On 31 January 2015, entertainment web site EmpireNews.net published an article reporting that the body of a homeless man discovered in San Diego had been found through DNA testing to be that of singer Elvis Presley:
Earlier this month, an 80-year-old, homeless, white-bearded man was found deceased under an overpass in San Diego, California. Nobody knew the man’s name, but friends referred to him as Jessie, so investigators decided to try DNA testing with hopes that something would pop up in the nationwide DNA database. What popped up on the computer screen in the high-tech lab stunned everyone. The DNA results of ‘Jessie Doe’ were an exact match to the one and only, Elvis Aaron Presley.
Lab technician Robert Brensdale said he and his lab assistant, Madeline Hedgespeth, laughed when the name popped up. “We thought somebody, somewhere, somehow in the system pulled the greatest and most elaborate prank on us ever, we both laughed with hysteria for about an hour,” Brensdale told Jerry Hardin of the Hollywood Word, a new entertainment publication based out of Los Angeles.
Soon afterwards links and excerpts referencing this article were being circulated via social media, with many of those who encountered the item mistaking it for a genuine news article. However, the report was just a spoof of the ubiquitous “Elvis is alive” and “Elvis faked his death” rumors that have circulated ever since the singer passed away in August 1977, accompanied by an artificial rendering of what an elderly Elvis might look like.

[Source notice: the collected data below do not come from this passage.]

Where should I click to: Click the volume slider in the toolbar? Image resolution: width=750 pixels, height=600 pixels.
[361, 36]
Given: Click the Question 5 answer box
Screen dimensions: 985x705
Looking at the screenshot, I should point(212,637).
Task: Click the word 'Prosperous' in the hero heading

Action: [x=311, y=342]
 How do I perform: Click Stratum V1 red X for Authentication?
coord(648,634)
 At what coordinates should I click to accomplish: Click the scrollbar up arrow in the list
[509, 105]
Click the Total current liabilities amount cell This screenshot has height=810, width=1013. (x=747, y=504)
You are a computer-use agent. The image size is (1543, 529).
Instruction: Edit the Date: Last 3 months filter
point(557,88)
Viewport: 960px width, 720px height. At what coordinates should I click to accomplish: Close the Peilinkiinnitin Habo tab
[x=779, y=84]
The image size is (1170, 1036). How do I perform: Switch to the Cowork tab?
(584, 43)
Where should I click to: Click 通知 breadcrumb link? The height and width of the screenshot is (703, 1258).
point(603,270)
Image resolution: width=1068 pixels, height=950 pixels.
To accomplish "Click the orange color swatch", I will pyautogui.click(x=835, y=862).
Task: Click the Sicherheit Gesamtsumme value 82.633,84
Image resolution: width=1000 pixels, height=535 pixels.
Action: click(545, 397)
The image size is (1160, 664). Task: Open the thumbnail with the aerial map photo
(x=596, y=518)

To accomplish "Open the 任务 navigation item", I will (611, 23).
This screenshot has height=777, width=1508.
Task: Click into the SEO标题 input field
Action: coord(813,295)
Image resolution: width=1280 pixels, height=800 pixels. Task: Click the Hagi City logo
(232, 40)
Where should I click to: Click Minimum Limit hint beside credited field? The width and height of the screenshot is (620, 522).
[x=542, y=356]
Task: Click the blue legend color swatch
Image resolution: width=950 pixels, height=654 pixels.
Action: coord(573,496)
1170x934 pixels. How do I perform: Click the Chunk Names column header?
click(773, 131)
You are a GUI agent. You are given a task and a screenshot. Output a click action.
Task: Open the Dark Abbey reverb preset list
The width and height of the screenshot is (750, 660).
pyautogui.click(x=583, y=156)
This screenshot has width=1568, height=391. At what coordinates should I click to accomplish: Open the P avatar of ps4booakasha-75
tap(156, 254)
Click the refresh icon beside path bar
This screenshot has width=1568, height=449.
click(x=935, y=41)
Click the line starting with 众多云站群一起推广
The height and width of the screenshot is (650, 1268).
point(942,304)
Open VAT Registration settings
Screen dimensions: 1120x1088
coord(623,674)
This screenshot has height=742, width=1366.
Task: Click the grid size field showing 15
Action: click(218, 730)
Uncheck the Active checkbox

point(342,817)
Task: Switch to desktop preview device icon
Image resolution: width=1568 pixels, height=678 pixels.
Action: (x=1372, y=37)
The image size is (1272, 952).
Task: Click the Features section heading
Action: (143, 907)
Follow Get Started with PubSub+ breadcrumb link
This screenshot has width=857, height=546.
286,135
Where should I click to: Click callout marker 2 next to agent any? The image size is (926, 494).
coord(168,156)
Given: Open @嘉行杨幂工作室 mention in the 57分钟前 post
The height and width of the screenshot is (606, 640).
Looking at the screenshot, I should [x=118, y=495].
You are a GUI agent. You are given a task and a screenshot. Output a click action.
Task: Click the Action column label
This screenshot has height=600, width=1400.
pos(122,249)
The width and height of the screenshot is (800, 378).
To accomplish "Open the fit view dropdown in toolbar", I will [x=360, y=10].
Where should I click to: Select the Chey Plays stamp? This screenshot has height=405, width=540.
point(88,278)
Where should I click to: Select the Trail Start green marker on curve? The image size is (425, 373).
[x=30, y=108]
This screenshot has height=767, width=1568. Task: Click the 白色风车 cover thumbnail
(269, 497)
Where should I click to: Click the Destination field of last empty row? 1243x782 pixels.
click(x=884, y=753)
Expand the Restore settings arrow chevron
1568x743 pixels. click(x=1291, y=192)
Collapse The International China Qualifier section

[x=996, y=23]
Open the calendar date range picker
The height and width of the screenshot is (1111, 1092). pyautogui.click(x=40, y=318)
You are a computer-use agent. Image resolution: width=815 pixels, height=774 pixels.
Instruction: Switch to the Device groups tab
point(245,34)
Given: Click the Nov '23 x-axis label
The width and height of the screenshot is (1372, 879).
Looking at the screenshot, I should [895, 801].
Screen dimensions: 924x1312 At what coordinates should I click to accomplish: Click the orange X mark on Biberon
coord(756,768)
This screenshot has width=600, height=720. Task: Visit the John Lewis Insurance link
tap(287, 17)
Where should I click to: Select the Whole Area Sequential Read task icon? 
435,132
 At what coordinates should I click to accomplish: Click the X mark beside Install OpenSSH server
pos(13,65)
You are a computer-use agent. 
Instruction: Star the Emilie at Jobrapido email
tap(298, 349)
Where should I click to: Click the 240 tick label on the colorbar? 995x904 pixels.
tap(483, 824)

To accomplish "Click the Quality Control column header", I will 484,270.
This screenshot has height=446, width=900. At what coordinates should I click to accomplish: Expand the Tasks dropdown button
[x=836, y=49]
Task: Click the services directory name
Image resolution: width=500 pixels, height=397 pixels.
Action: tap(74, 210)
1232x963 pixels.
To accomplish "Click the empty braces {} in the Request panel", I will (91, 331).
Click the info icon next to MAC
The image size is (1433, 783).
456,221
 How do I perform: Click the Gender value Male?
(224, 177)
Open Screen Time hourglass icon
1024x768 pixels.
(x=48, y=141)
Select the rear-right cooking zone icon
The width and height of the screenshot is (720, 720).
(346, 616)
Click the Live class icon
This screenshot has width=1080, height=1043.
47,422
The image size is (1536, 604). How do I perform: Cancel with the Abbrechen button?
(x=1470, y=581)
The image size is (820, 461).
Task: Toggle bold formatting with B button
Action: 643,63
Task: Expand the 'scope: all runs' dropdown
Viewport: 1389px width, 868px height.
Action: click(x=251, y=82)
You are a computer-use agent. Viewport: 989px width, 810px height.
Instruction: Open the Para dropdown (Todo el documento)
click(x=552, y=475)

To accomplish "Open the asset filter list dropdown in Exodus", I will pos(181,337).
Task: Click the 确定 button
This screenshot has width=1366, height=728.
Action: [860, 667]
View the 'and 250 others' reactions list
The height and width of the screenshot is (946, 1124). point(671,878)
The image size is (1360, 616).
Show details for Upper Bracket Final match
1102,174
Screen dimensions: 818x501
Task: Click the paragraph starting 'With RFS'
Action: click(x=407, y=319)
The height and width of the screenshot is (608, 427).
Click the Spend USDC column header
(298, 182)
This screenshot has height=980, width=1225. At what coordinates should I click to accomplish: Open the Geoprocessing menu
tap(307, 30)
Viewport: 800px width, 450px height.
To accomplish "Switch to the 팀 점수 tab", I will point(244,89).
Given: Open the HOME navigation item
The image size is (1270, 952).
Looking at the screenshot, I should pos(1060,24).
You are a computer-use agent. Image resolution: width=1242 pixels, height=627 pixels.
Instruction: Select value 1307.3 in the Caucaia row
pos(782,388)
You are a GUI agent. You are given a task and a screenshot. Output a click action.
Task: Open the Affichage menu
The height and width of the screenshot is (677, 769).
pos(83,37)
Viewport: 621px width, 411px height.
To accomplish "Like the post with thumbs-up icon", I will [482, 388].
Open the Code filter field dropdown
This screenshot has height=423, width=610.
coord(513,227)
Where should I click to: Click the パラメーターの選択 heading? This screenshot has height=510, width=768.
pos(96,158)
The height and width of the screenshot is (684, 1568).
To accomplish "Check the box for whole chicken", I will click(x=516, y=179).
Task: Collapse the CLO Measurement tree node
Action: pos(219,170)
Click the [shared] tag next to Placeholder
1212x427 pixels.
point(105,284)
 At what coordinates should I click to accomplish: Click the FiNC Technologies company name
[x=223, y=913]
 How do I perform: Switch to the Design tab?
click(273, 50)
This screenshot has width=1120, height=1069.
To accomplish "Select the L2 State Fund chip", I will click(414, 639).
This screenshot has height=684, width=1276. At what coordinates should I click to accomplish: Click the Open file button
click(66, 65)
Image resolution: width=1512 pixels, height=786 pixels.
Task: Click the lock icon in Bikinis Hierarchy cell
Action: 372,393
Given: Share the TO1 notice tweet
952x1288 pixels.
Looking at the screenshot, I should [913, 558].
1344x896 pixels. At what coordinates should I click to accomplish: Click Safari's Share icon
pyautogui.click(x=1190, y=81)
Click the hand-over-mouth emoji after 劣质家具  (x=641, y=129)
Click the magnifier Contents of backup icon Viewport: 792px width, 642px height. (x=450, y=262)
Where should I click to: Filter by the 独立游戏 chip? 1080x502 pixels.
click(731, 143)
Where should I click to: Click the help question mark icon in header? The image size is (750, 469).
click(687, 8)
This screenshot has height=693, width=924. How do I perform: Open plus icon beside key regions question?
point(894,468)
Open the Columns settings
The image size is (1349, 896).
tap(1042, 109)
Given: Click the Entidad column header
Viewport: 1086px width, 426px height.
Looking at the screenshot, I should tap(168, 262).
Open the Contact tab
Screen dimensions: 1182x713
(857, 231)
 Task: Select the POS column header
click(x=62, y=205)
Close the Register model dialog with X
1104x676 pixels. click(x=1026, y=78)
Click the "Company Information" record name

The spoof was published by the Empire News, a site that issues nothing but fictional stories with titles such as “Cure for Cancer Discovered; ‘Amazingly Simple’ Says Researcher,” and “College Student Excused from Classes After Dog Eats Grandmother,” and “Woman Gives Birth, Confuses Doctors by Asking for Maternity Test.”
The site’s disclaimer notes that “Empire News is intended for entertainment purposes only.”